I would like to end on a note of reconciliation. I did find that there are negative correlations, ranging from r^2 values of less than .01 to .0878, between all of the HEF index's subscores and pre-tax Gini. That is, disregarding all taxes, there is some reason to believe, as I have noted above, that the HEF is measuring something that has general applicability to building healthy, stable societies.

Comments

  1. For the moment I will limit my own comments to what you have written about Hauser's Law. As far as I know, no one - not even Kurt Hauser - has suggested Hauser's law is a law in the same sense as supply & demand or marginal utility. It is an empirical rule that has held true since about 1945. Before that the government revenue share of GDP was considerably less than 19%. However, after World War II government revenue has stubbornly stuck around the Hauser limit. Moreover, it is not a limit you can evade simply by increasing tax rates or changing the tax structure, as you can verify from the graph at URL https://i0.wp.com/www.adividedworld.com/wp-content/uploads/2017/03/Hausers_Law-1.png. If you can not find the magic variable(s) to change that would change the Hauser limit, all you would succeed in doing by increasing tax rates would be to reduce GDP growth. If you were to increase tax rates enough to fund the additional welfare income programs you suggested, I would be immensely surprised if you did not actually cause GDP to fall. If that happened and the Hauser's limit remained in effect, you would find your tax policy incredibly counterproductive as tax revenues fell, even though you had increased tax rates. People would simply change their behavior to have less taxable income. The large corporations would just direct their investments overseas (Norway? Ireland?) to avoid income taxes in the United States.
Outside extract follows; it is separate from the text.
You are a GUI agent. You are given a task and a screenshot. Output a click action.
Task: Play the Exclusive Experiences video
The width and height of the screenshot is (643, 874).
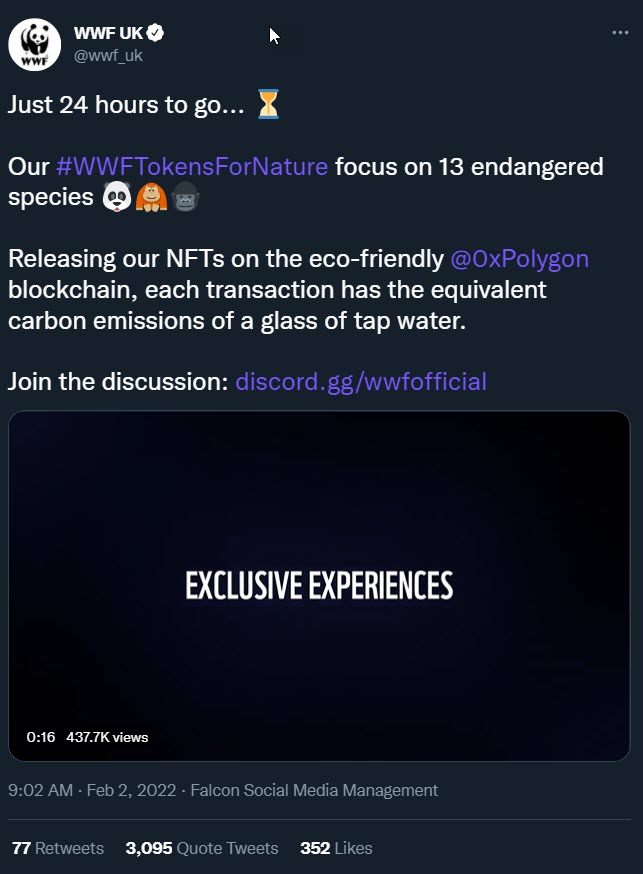point(319,585)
    One natural thought about Hauser's law is that it is something culturally dependent with different countries having different values of the Hauser limit. Clearly, countries with more extensive social welfare programs would have to have a higher limit if they have any limit at all. I found support for this idea in a post on The Economist webpage, entitled "Is there a limit to revenue-raising?" by Buttonwood, with URL http://www.economist.com/blogs/buttonwood/2014/10/tax-policy-and-economy. I went to the World Bank to find total tax revenues as a percent of GDP for various nations, but they gave values for the United States that were much too small (around 12%) and time varying. That lead me to recheck the data for the United States. Usefully, the Brookings Institution has republished historical tables from the Office of Management and Budget, which did indeed display Hauser's law. You can find the data of interest at the URL http://www.taxpolicycenter.org/statistics/source-revenue-share-gdp. If you look at the total receipts column (third from the end), you will discover the only significant fluctuations from the 19% limit are fluctuations downward.

    Before you decide to attempt to raise taxes to fund more welfare programs, you had better find the right social variables to change to push Hauser's limit upwards. Otherwise, all you will succeed in doing is to create economic and social disaster. Also, you (and everyone else) should start worrying about the implications of the graph at the URL https://i2.wp.com/www.adividedworld.com/wp-content/uploads/2016/12/REV_Entitle.jpg.

    By the way, is there a way to more succinctly post a figure with a comment, or to use HTML tags to more concisely refer to a link?